El segundo pilar es considerado como necesario para erradicar la ignorancia del ser humano, para garantizar la adopción de conocimientos comunes, para crear un sentimiento general de moralidad y de solidaridad y para facilitar un mejor funcionamiento de las instituciones democráticas.

 

Si la deficiente educación que hemos tenido nos sirvió para medio construir el país violento que hoy tenemos, es el momento de darnos cuenta de que los tiempos han cambiado y que nuestro sistema educativo es impropio. La educación que se nos brinda actualmente no ofrece las herramientas necesarias para el adecuado desarrollo de la personalidad y para el libre crecimiento de las nuevas generaciones: el mundo es hoy más reducido, altamente informatizado, lógico y ágil.

 

Colombia no está adaptada para afrontarlo. La competencia de la mundialización a la cual se dirige hoy la sociedad del futuro, fruto indudable de la invención de la informática, ha engendrado un movimiento mundial de reevaluación del sistema educativo y de la necesaria transformación ética de nuestros ciudadanos.
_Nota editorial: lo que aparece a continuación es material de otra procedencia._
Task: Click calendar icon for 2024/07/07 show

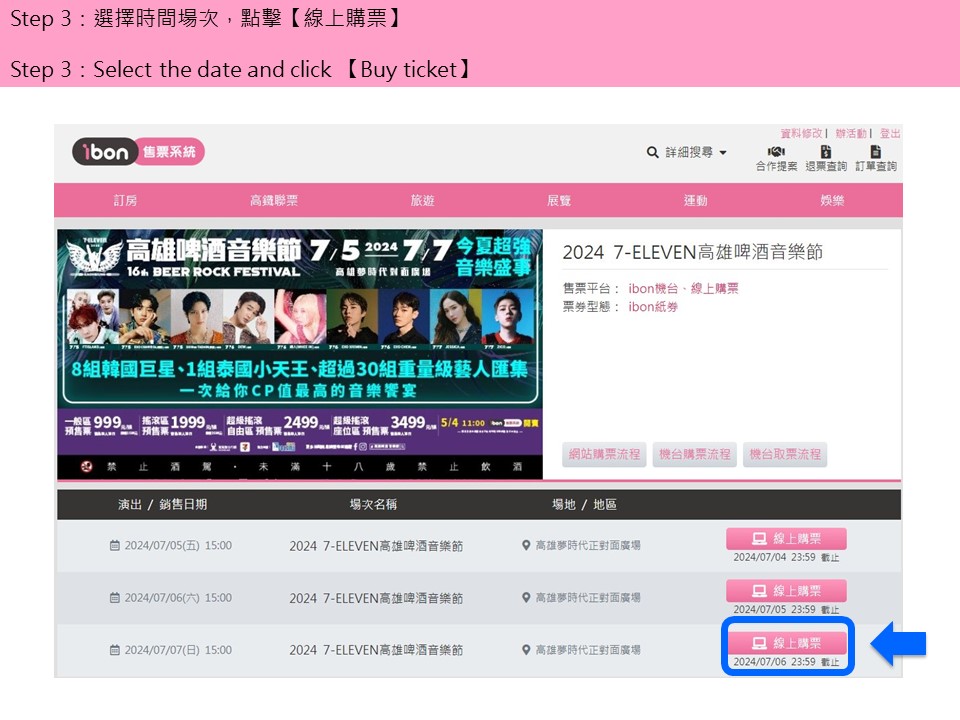Action: tap(114, 650)
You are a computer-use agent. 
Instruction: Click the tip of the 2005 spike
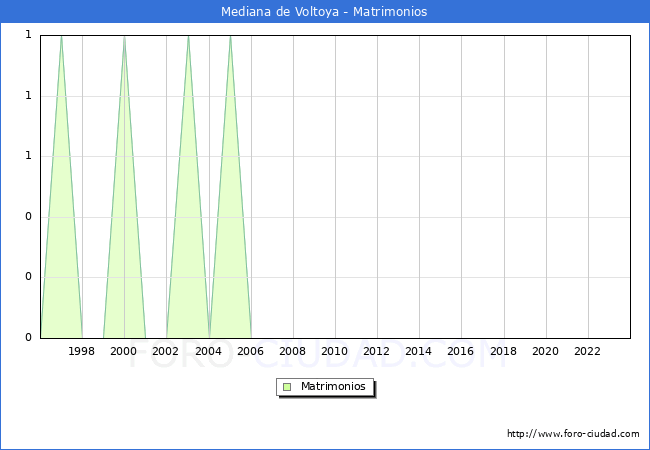(230, 36)
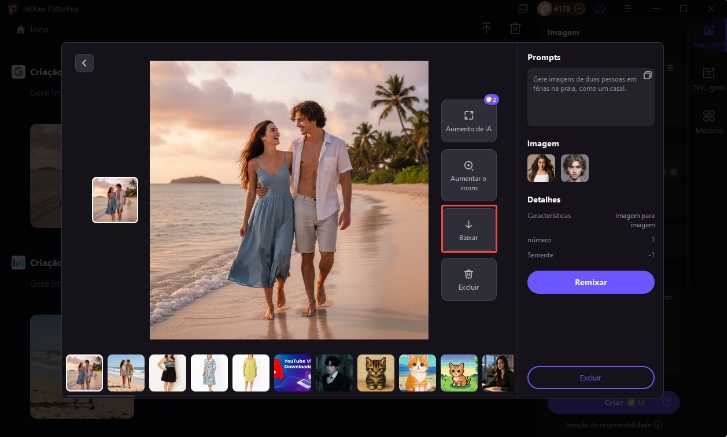
Task: Select the young man reference image thumbnail
Action: coord(575,168)
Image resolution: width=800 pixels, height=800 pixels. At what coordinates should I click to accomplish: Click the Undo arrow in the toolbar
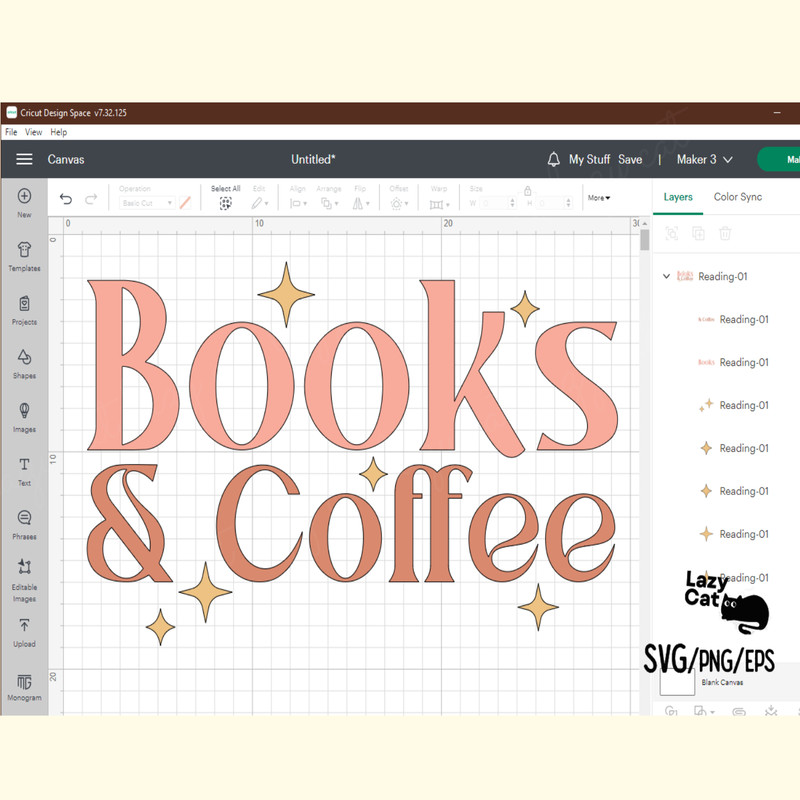click(x=66, y=199)

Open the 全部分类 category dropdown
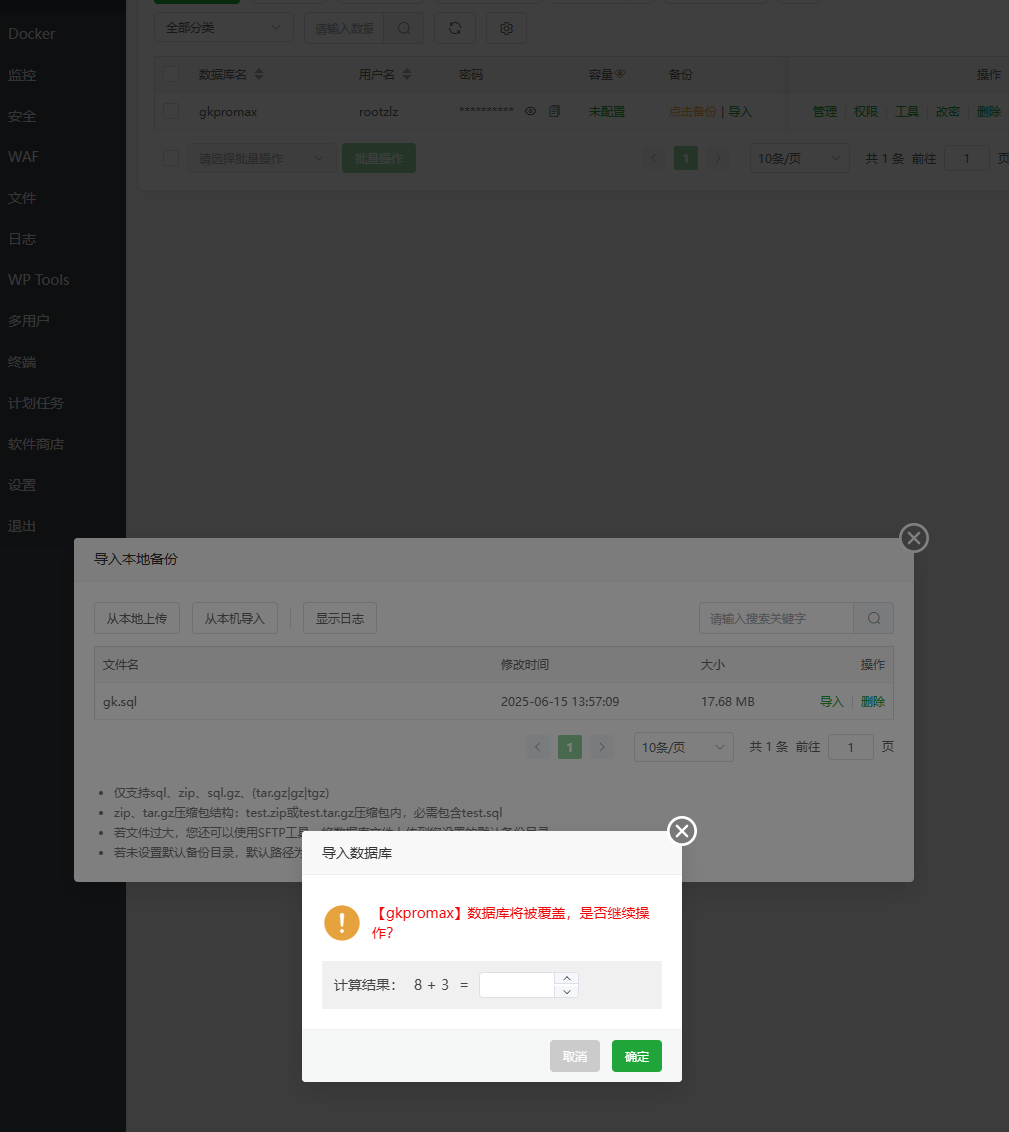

Si con la solicitud formal de ingreso de Colombia a la Organización para la Cooperación y el Desarrollo Económicos (OCDE) se pretende avanzar en indicadores de desarrollo, esto no tendría por sí solo una incidencia en el desarrollo social de nuestro país sin un cambio considerable en la cultura de lo ético y de la legalidad. Por ello, es bienvenida La Agencia Nacional de Competitividad, que viene de ser incluida en el Plan Nacional de Desarrollo 2014-2018, en donde se contempla una gran estrategia para atacar la ilegalidad y volver a la cultura ética de la formalidad.

 

Sin embargo, en muchas facultades de Derecho de nuestro país la ética sigue siendo un curso de “relleno”, en otras facultades el programa es optativo y, en muchas, ni aparece en los pénsums académicos. Es el momento de revisar nuestras estructuras educativas y fundamentar en la ética los principios básicos que necesita la nueva sociedad colombiana del siglo XXI. La ética debe volver a ser el curso más importante de los planes de estudio de todos los programas educativos del país.